Simone Bracalello

Personal information
- Full name: Simone Bracalello
- Date of birth: October 21, 1985 (age 40)
- Place of birth: Genoa, Italy
- Height: 6 ft 0 in (1.83 m)
- Position: Striker

Team information
- Current team: Wake FC
- Number: 7

Youth career
- 1995–2000: Sampdoria
- 2000–2001: Sestrese
- 2001–2002: Savona

Senior career*
- Years: Team / Apps / (Gls)
- 2002–2003: Savona / 1 / (0)
- 2003–2004: Como / 1 / (0)
- 2004–2005: Vado / 28 / (3)
- 2005–2006: Sestri Levante / 30 / (3)
- 2006–2007: Pontedecimo Polis / 50 / (26)
- 2007–2008: Prato / 23 / (3)
- 2010–2014: Minnesota United / 158 / (43)
- 2015-2017: Carolina RailHawks / 22 / (2)

= Simone Bracalello =

Italian footballer

Simone Bracalello (born October 21, 1985), also known in Italy as Bracca, is an Italian former footballer who played as a Striker.

==Career==

===Italy===
Born in Genoa, Bracalello was a member of the youth academy at famed Italian club Sampdoria before making his professional debut in 2002 aged 17 playing with Savona in Serie C2. He went on to play extensively in the Italian lower leagues, including stints with teams such as Vado and Prato in Serie D and Lega Pro Seconda Divisione, before leaving Prato at the end of 2008.

===United States===
Bracalello trained with Serie C1 side Pescara, and with Australian side Newcastle Jets in 2008, and attended a combine with the Minnesota Thunder in 2009, before being signed by the NSC Minnesota Stars of the USSF Division 2 Professional League in the United States in early 2010. During his first season with the Stars, Bracalello was used primarily as a substitute, often having an immediate impact on the match.

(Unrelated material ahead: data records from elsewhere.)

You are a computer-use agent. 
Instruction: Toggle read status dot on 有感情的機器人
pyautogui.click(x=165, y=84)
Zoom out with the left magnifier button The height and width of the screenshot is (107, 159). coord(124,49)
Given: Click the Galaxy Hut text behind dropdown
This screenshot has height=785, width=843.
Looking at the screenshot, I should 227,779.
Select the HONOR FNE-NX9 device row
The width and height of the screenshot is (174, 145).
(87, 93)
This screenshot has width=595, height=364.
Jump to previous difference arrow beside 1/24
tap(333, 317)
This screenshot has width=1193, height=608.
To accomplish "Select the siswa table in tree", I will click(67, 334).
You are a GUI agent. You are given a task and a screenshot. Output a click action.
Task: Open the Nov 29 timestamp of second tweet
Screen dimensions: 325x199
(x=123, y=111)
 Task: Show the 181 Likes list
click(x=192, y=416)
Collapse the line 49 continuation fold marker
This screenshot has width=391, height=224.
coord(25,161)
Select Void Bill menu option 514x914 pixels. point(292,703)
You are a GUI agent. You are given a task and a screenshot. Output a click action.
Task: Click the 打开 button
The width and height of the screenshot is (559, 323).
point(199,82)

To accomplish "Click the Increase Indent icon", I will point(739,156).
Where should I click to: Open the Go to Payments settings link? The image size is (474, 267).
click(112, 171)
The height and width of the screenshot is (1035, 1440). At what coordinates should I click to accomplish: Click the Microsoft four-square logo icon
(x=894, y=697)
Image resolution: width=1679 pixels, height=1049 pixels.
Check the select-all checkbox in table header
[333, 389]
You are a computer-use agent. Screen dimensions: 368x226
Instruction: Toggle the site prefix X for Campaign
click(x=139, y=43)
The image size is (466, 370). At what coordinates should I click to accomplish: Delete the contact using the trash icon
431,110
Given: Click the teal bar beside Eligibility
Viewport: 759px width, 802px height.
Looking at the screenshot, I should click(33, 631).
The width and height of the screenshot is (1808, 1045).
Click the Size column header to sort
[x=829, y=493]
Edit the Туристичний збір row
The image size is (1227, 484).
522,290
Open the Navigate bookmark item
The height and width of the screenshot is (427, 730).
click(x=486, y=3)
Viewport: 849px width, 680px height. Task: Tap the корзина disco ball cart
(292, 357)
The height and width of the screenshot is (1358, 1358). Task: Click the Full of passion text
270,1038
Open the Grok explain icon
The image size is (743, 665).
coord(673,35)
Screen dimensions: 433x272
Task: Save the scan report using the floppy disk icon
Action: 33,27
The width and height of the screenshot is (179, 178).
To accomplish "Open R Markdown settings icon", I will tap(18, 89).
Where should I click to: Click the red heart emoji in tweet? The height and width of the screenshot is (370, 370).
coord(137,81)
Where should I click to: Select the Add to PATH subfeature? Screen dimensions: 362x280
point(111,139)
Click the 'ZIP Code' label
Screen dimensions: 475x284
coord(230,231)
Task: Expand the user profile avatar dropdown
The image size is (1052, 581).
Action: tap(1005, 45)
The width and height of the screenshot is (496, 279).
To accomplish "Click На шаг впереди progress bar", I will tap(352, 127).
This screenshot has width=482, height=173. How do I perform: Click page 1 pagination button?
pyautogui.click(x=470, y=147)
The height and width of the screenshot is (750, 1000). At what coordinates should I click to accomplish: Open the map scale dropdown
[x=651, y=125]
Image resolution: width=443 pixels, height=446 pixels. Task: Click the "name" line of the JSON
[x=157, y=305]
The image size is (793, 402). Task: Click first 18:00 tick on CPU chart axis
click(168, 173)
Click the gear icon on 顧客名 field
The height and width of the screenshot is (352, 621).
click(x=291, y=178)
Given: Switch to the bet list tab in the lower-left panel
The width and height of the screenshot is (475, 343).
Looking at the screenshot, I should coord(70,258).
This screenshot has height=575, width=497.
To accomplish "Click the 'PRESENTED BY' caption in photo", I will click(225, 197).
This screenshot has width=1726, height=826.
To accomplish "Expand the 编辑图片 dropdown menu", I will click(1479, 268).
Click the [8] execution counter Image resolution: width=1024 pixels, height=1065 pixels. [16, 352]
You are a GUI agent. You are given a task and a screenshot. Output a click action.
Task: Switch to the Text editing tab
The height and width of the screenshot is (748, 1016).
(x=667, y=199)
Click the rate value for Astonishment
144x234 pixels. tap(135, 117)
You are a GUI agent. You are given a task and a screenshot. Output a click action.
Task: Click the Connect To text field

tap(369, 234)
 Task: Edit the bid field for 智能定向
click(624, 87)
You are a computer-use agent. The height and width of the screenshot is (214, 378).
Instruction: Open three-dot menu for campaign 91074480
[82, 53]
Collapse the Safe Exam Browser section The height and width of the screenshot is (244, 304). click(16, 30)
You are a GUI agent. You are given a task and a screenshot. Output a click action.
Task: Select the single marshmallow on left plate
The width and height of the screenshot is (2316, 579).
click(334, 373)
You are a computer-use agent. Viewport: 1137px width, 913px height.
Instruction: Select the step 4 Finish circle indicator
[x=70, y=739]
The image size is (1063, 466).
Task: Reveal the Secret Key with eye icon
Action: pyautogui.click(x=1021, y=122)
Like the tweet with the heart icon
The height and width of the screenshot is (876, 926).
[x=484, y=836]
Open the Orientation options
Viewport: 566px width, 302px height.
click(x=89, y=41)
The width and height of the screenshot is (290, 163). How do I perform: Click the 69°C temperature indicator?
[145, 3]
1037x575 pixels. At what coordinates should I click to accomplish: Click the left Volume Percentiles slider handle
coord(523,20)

On June 9, 2010 during a home game against the Montreal Impact, he assisted on Melvin Tarley's game-winning goal in the 87th minute. Six days later, Bracalello scored his first goal for the Stars in a 4–2 win over the KC Athletics in the U.S. Open Cup.

On January 6, 2015 the Carolina Railhawks announced that they had signed Bracalello.